Stored data entries:
————
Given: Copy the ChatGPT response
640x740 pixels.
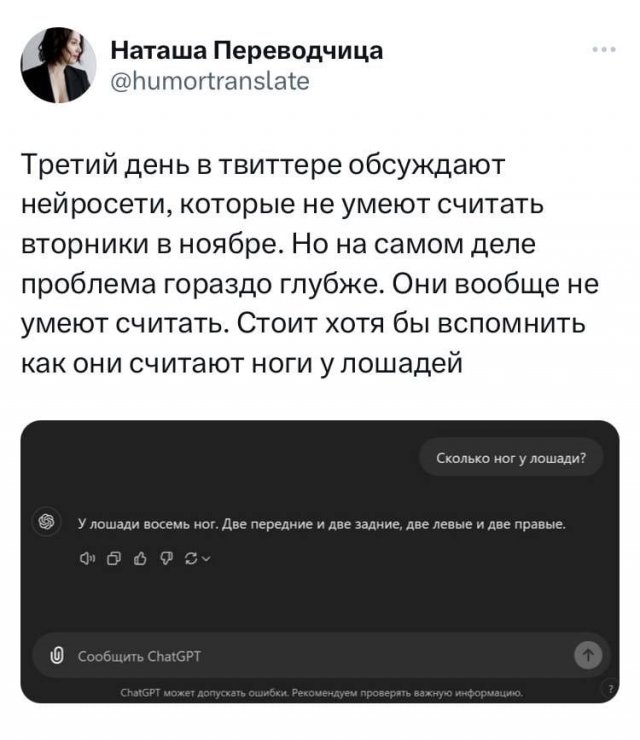Looking at the screenshot, I should tap(112, 558).
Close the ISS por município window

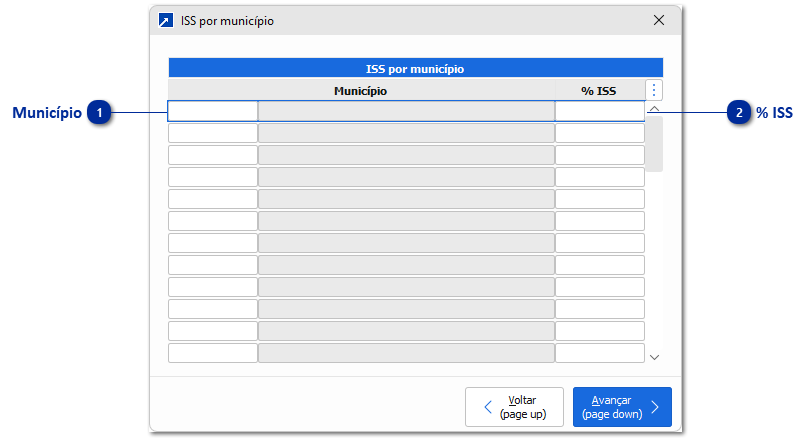click(658, 20)
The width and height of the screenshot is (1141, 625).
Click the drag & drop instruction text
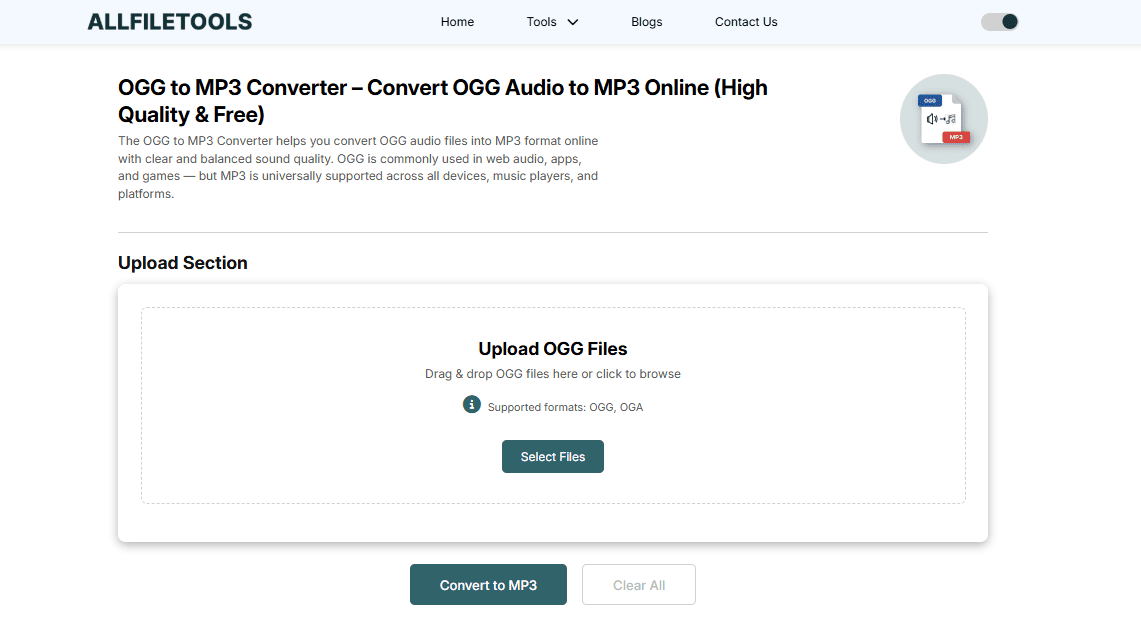(553, 374)
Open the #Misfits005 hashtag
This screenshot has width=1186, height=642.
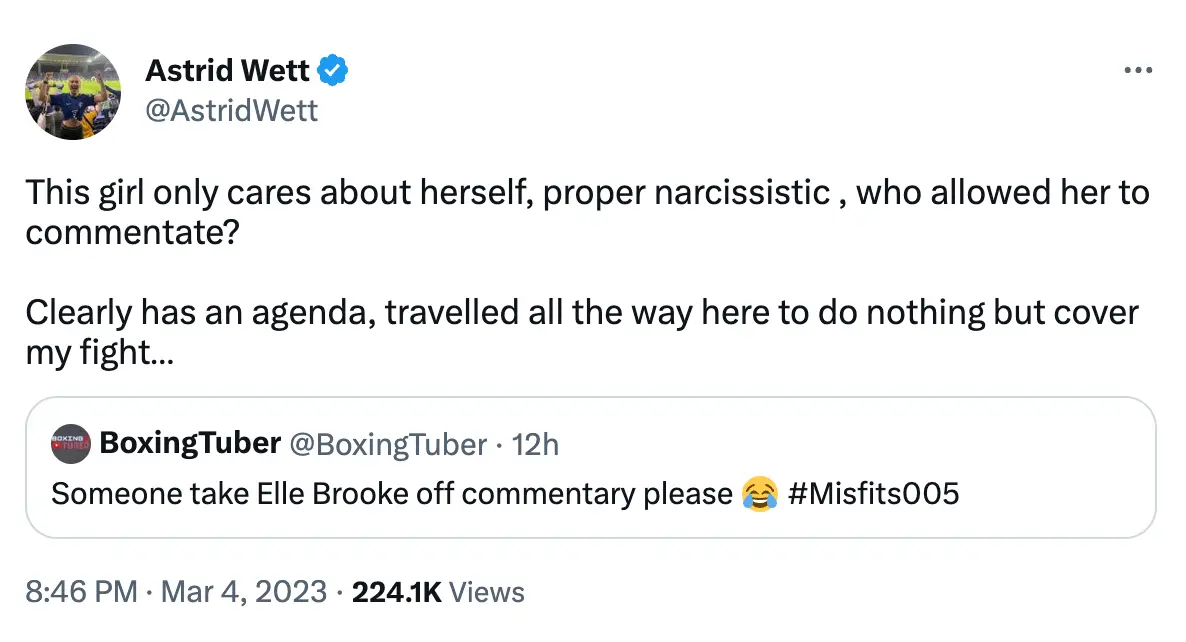[873, 493]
————
◆ **EXERCISE OBJECTIVE**
What the answer needs is every record above, exactly as written, and no pictures.

◆ **TASK RESPONSE**
Given: Copy the ChatGPT response
640x740 pixels.
Looking at the screenshot, I should tap(112, 558).
Close the ISS por município window

click(658, 20)
The width and height of the screenshot is (1141, 625).
Click the drag & drop instruction text
(553, 374)
Open the #Misfits005 hashtag
This screenshot has width=1186, height=642.
[873, 493]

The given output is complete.